*Work task:* Your task is to print every entry below exactly as given.

*Entries provided:*
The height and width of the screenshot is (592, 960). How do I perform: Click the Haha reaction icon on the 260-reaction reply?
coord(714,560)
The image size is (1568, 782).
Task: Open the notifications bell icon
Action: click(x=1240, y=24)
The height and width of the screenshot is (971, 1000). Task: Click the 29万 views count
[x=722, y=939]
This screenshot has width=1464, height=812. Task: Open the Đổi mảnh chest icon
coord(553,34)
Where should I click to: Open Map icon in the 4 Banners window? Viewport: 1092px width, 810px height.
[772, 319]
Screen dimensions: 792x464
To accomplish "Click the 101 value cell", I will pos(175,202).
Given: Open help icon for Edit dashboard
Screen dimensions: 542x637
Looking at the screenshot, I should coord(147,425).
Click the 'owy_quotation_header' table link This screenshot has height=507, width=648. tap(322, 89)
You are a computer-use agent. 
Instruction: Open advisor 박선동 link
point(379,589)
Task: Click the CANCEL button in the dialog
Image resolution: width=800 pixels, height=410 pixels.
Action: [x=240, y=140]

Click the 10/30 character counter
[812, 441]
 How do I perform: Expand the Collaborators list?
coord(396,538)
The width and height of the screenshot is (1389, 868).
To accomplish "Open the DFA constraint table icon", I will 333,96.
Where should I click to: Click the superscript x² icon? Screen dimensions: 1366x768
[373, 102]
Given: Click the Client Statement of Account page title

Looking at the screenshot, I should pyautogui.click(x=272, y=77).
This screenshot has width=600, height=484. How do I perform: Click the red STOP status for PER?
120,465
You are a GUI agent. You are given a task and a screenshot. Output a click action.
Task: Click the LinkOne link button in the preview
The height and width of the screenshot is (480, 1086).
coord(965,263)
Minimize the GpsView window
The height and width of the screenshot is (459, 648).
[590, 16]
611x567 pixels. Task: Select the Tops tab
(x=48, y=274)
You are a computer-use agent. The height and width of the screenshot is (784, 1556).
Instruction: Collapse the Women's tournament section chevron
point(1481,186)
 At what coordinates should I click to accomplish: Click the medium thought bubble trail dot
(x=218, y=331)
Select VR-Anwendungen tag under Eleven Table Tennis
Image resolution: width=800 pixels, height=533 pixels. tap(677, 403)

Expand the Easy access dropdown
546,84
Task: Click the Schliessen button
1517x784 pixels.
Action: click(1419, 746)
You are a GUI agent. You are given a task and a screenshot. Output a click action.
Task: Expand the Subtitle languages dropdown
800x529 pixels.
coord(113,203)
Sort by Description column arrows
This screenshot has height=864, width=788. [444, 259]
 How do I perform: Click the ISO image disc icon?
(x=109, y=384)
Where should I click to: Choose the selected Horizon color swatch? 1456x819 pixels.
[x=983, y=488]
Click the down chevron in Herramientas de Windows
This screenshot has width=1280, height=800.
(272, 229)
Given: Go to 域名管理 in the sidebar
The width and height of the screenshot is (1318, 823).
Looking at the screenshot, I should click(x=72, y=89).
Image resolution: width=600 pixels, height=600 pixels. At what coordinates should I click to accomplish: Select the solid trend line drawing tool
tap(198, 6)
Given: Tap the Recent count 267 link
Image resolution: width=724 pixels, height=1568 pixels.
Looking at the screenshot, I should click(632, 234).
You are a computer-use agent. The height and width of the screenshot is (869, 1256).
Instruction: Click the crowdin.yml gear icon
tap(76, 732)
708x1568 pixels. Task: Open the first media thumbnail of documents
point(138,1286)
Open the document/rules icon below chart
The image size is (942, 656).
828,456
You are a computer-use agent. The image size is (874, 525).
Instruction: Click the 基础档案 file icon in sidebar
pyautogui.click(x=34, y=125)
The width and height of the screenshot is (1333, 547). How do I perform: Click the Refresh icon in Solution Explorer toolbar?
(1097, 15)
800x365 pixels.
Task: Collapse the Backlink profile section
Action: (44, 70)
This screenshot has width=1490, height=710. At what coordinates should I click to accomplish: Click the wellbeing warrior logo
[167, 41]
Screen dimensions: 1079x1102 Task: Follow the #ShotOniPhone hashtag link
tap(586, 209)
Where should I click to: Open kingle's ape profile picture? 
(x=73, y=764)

*Task response:*
The height and width of the screenshot is (592, 960). How do I perform: Click the Haha reaction icon on the 260-reaction reply?
coord(714,560)
The image size is (1568, 782).
Task: Open the notifications bell icon
Action: click(x=1240, y=24)
The height and width of the screenshot is (971, 1000). Task: Click the 29万 views count
[x=722, y=939]
This screenshot has width=1464, height=812. Task: Open the Đổi mảnh chest icon
coord(553,34)
Where should I click to: Open Map icon in the 4 Banners window? Viewport: 1092px width, 810px height.
[772, 319]
Screen dimensions: 792x464
To accomplish "Click the 101 value cell", I will pos(175,202).
Given: Open help icon for Edit dashboard
Screen dimensions: 542x637
Looking at the screenshot, I should coord(147,425).
Click the 'owy_quotation_header' table link This screenshot has height=507, width=648. tap(322, 89)
You are a computer-use agent. 
Instruction: Open advisor 박선동 link
point(379,589)
Task: Click the CANCEL button in the dialog
Image resolution: width=800 pixels, height=410 pixels.
Action: [x=240, y=140]

Click the 10/30 character counter
[812, 441]
 How do I perform: Expand the Collaborators list?
coord(396,538)
The width and height of the screenshot is (1389, 868).
To accomplish "Open the DFA constraint table icon", I will 333,96.
Where should I click to: Click the superscript x² icon? Screen dimensions: 1366x768
[373, 102]
Given: Click the Client Statement of Account page title

Looking at the screenshot, I should pyautogui.click(x=272, y=77).
This screenshot has width=600, height=484. How do I perform: Click the red STOP status for PER?
120,465
You are a GUI agent. You are given a task and a screenshot. Output a click action.
Task: Click the LinkOne link button in the preview
The height and width of the screenshot is (480, 1086).
coord(965,263)
Minimize the GpsView window
The height and width of the screenshot is (459, 648).
[590, 16]
611x567 pixels. Task: Select the Tops tab
(x=48, y=274)
You are a computer-use agent. The height and width of the screenshot is (784, 1556).
Instruction: Collapse the Women's tournament section chevron
point(1481,186)
 At what coordinates should I click to accomplish: Click the medium thought bubble trail dot
(x=218, y=331)
Select VR-Anwendungen tag under Eleven Table Tennis
Image resolution: width=800 pixels, height=533 pixels. tap(677, 403)

Expand the Easy access dropdown
546,84
Task: Click the Schliessen button
1517x784 pixels.
Action: click(1419, 746)
You are a GUI agent. You are given a task and a screenshot. Output a click action.
Task: Expand the Subtitle languages dropdown
800x529 pixels.
coord(113,203)
Sort by Description column arrows
This screenshot has height=864, width=788. [444, 259]
 How do I perform: Click the ISO image disc icon?
(x=109, y=384)
Where should I click to: Choose the selected Horizon color swatch? 1456x819 pixels.
[x=983, y=488]
Click the down chevron in Herramientas de Windows
This screenshot has width=1280, height=800.
(272, 229)
Given: Go to 域名管理 in the sidebar
The width and height of the screenshot is (1318, 823).
Looking at the screenshot, I should click(x=72, y=89).
Image resolution: width=600 pixels, height=600 pixels. At what coordinates should I click to accomplish: Select the solid trend line drawing tool
tap(198, 6)
Given: Tap the Recent count 267 link
Image resolution: width=724 pixels, height=1568 pixels.
Looking at the screenshot, I should click(632, 234).
You are a computer-use agent. The height and width of the screenshot is (869, 1256).
Instruction: Click the crowdin.yml gear icon
tap(76, 732)
708x1568 pixels. Task: Open the first media thumbnail of documents
point(138,1286)
Open the document/rules icon below chart
The image size is (942, 656).
828,456
You are a computer-use agent. The image size is (874, 525).
Instruction: Click the 基础档案 file icon in sidebar
pyautogui.click(x=34, y=125)
The width and height of the screenshot is (1333, 547). How do I perform: Click the Refresh icon in Solution Explorer toolbar?
(1097, 15)
800x365 pixels.
Task: Collapse the Backlink profile section
Action: (44, 70)
This screenshot has width=1490, height=710. At what coordinates should I click to accomplish: Click the wellbeing warrior logo
[167, 41]
Screen dimensions: 1079x1102 Task: Follow the #ShotOniPhone hashtag link
tap(586, 209)
Where should I click to: Open kingle's ape profile picture? 
(x=73, y=764)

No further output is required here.